Book Review: GDPR Compliance
GDPR: How to Achieve and Maintain Compliance. By Andrew Denley, Mark Foulsham, ad Brian Hitchen. Routledge; routledge.com; 212 pages; $39.95.
Cybersecurity professionals say there are two types of network operators—those who know there’s been a cybersecurity breach and those who have yet to discover there’s been a security breach. The question is not “if” but “when” the next network breach will occur.
The General Data Protection Regulation (GDPR) is a recent law intended to improve upon and better define the protection of personal data. It establishes fines for organizations that fail to maintain technical or organizational safeguards for protecting personal data. Primarily directed towards the European Union (EU) and European Economic Area (EEA) countries, it also impacts any international organization that exports, maintains, or collects EU privacy data outside the region.
Written to help those who manage data, GDPR: How to Achieve and Maintain Compliance provides clear and concise information in an easy-to-read format. Why should a non-European business care about EU privacy data? The answers are found throughout this book, which includes numerous references to articles and recitals in each chapter.

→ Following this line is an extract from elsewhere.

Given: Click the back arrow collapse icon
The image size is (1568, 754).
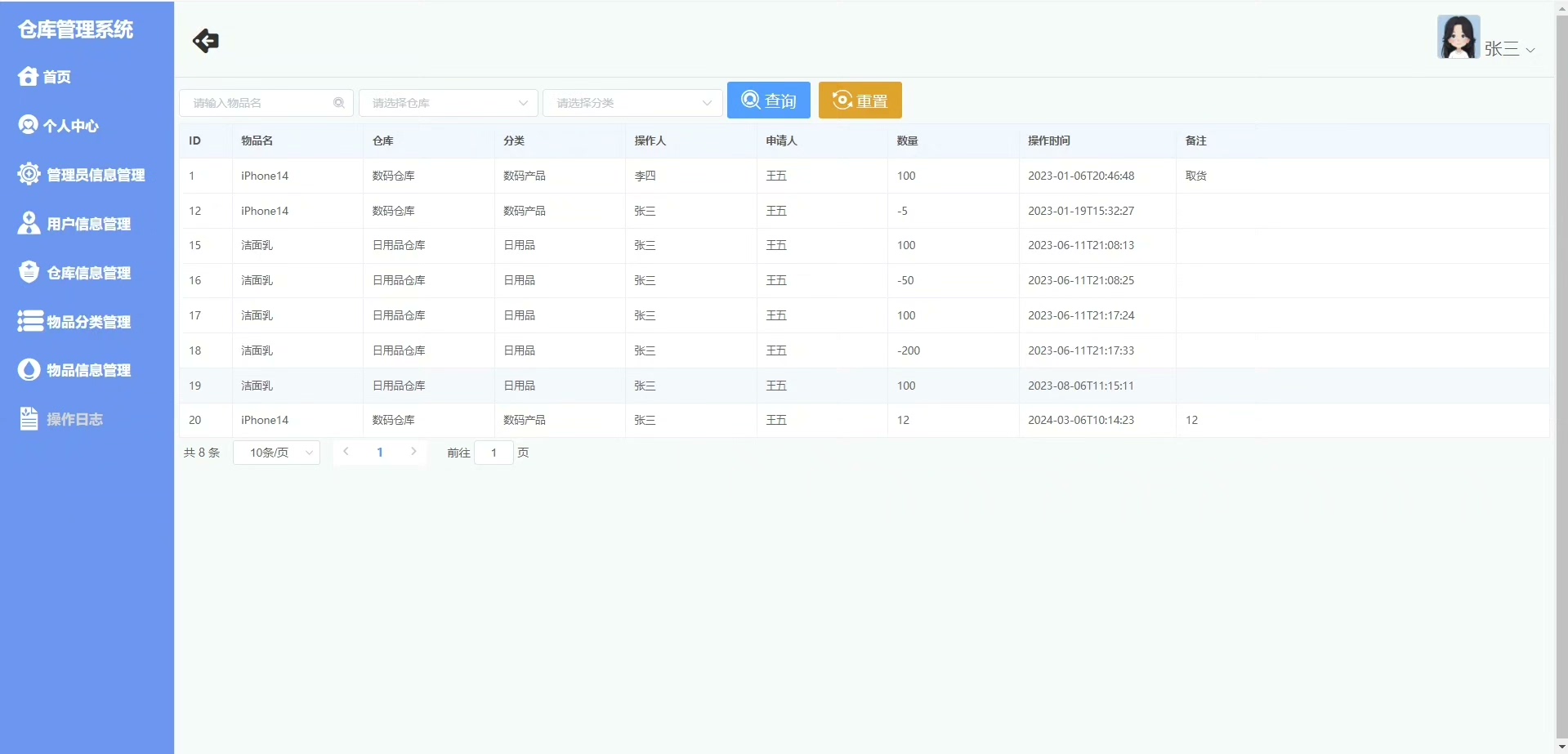Looking at the screenshot, I should click(205, 41).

Chapters cover GDPR principles, awareness, and information security best practices. The book provides the foundation necessary for establishing proper security protocols and offers clear and concise procedures for maintaining those protocols and achieving operational cybersecurity.
The authors have more than 90 years of combined experience in complying with security requirements and thereby avoiding hefty penalties. Chief information officers, data protection officers, and individuals that process or control EU privacy data would be prudent to review the information in this book and use it like a checklist to protect data in their possession, data-based systems, and potentially the reputation of the business.
Reviewer: Mark A. Terry, CPP, PCI, PSP, CISSP, is the security and protection manager for a U.S. Army Criminal Investigation HQ that encompasses the Western United States and Asia Pacific Rim. He is a member of the ASIS School Safety and Security Council and the Global Terrorism, Political Instability, and International Crime Council. He also serves as the Puget Sound Chapter’s secretary.